Subject: Multimedia Communication and Content Security (MZKO), Department of Telecommunications, Faculty of electrical engineering and computer science, VSB-TUO.
Name: Bc. Kryštof Šara (SAR0130)
Task syllabus:
- master key exchange (symetric cryptography)
- SRTP-DES exchange, SIP VoIP, SDP session descriptor, RTP stream description (codecs, media type, ports, SRTP master key in bae64) in SIP signalling
- key distribution problem (MitM-prone)
- ZRTP and Diffie-Hellmann (DH) alg (MitM-prone and DH implementation in old HW problem)
- SRTP-DTLS session, WebRTC over DTLS channel, media encryption
- simulation
introduction
In the world of a continuous need for communication (preferably in real-time), it is vital for the media stream transportation to be reliable (uninterrupeted), secure (end-to-end encrypted, and fast (UDP/IP, low jitter and RTT).
Internet telephony (also Voice over Internet Protocol, VoIP) technology mainly ensures a connection between Plain Old Telephone Systems (POTS), which could be represented by a plain analogue telephone device, and between an interconnected generic computer network built on the Internet Protocol (IP). This mutual integration is usually called a converged network. [1]
symmetric vs. asymmetric encryption
The main purpose of an encryption is two ensure confidentiality of data. Also, the encryption can be used for authentication. [7] [8]
General types of encryption: [7] [8]
- symmetric using the shared private key — DES (3DES), AES, Kerberos
- asymmetric using the private-public key pair — Diffie-Hellman, RSA, digital signs and certificates
Asymmetric cryptography is an implementation of so-called trapdoor hash function, where the hashing procedure can be inverted using a secret key. [8]

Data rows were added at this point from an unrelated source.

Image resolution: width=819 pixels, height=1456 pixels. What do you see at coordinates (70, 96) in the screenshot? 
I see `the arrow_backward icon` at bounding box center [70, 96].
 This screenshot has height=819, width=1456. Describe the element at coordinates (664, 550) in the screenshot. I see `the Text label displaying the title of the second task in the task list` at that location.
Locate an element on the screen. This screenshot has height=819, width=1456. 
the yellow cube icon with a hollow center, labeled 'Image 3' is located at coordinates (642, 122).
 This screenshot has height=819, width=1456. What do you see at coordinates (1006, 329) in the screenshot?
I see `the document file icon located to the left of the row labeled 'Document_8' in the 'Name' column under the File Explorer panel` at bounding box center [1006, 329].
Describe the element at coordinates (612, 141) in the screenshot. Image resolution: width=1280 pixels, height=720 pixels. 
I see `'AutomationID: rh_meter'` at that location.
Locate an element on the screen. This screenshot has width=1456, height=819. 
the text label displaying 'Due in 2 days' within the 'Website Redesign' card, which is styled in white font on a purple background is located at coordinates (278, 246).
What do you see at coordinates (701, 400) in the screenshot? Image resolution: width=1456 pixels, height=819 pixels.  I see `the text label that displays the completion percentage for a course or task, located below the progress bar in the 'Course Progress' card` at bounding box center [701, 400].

Another key difference there is the computational speed of the encryption. While symmetric encryption is very fast, asymmetric encryption is way slower due to more complex algorithm used. This can by bypassed by using the symmetric type for the interchanged data encryption, while asymmetric type is used for secure symmetric key encryption and distribution. [7] [8]
the VoIP protocol stack
To ensure the transportation integrity, a set of various VoIP protocols are introduced and to be implemented by the reliable systems. Probably the most used VoIP (signalling) protocol is called the Session Initiation Protocol (SIP). This protocol defines an interface for both sides to implement to create a media transportation session. [1]
When the session is initiated, the media stream tunnel can be initiated henceforth too. The stream itself is (under the SIP protocol) usually defined by the Real-time Transport Protocol (RTP). The encrypted version of the just-mentioned RTP protocol, is called SRTP (Secure RTP). [1]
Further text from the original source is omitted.